JATIMPOS.CO/MAGETAN - Pelaksanaan Program Makan Bergizi Gratis (MBG) di SMP Negeri 1 Magetan berlangsung lancar dan disambut penuh antusias oleh para siswa. Program prioritas Pemerintah Kabupaten Magetan ini dinilai menjadi langkah strategis dalam memperkuat kesehatan peserta didik, memastikan pemenuhan gizi seimbang, sekaligus meningkatkan konsentrasi belajar.
Bupati Magetan Hj. Nanik Sumantri menegaskan bahwa MBG merupakan bagian dari upaya besar menyiapkan generasi emas di masa mendatang.
"Indonesia harus menuju Indonesia Emas 2045. Program MBG hadir untuk memenuhi gizi putra-putri kita menyongsong masa depan tersebut. Dengan adanya MBG, roda ekonomi juga ikut bergerak, menyerap tenaga kerja, dan mengurangi pengangguran," ujar Bupati Magetan, Senin (29/09/2025).
Terkait keamanan pangan, Bupati memastikan bahwa hingga kini tidak pernah terjadi kasus keracunan terkait MBG di Magetan. Ia menyebut pengawasan dilakukan secara berlapis.
"Program ini aman. Antisipasinya, Satgas MBG selalu melakukan monitoring terhadap SPPG untuk memastikan makanan yang disajikan higienis dan sehat," tegasnya.
Senada dengan itu, Dandim 0804/Magetan Letkol Inf Hasan Dasuki, menyampaikan bahwa pengawasan dilakukan sejak tahap awal hingga makanan diterima siswa.
"Satgas memonitor bahan, higienisitas dapur, hingga tenaga kerja yang memasak. Bahkan ahli gizi juga terlibat untuk mengecek makanan sebelum didistribusikan," ungkapnya.
Sementara itu, Koordinator Wilayah SPPG Kabupaten Magetan, Dyah Putri Kusstia Dewi, menjelaskan bahwa setiap SPPG di Magetan didukung tenaga ahli gizi yang bekerja sama dengan dinas terkait.

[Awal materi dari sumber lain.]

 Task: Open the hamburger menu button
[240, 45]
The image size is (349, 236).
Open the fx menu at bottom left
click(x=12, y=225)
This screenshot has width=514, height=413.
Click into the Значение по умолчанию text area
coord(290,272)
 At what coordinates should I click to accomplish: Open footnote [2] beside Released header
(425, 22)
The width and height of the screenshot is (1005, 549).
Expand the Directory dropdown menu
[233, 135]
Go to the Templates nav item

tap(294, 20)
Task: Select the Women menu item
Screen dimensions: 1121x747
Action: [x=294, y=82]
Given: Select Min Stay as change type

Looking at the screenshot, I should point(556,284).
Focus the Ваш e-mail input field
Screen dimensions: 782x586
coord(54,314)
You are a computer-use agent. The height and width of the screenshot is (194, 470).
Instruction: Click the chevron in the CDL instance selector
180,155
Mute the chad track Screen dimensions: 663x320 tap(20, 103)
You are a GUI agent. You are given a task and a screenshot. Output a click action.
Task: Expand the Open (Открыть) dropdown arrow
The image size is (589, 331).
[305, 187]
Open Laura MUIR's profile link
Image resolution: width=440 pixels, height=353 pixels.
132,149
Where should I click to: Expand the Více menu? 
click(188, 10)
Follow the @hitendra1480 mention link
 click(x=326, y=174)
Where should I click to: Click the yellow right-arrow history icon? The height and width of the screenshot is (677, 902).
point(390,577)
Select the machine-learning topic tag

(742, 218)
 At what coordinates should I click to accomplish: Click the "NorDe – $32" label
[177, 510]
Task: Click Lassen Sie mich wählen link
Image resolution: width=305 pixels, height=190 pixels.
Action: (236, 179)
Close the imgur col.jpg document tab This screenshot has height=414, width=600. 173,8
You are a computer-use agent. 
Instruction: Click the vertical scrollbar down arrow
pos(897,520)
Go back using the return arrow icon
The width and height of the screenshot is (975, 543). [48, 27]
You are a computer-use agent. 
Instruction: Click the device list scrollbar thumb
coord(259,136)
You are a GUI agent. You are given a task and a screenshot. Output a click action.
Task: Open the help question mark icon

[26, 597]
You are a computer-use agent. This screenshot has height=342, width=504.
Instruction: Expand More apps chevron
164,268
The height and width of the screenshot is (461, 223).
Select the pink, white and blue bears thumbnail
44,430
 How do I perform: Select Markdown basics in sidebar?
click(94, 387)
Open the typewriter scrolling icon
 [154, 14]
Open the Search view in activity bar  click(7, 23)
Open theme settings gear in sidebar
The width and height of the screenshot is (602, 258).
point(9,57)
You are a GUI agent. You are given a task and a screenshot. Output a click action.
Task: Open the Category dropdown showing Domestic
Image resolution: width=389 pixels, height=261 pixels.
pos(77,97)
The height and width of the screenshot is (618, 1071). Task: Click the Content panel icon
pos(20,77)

"Ahli gizi memantau penerimaan bahan, proses memasak, hingga distribusi makanan. Dengan begitu kualitas gizi dan keamanan makanan benar-benar terjaga," ujarnya.
Dengan pengawasan ketat dan kolaborasi lintas sektor, mulai pemerintah daerah, Forkopimda, Satgas MBG, hingga tenaga ahli gizi, pelaksanaan MBG di SMPN 1 Magetan menjadi bukti bahwa program ini tidak hanya mendukung tumbuh kembang anak, tetapi juga memperkuat ekonomi lokal serta ketahanan sosial masyarakat. (jum).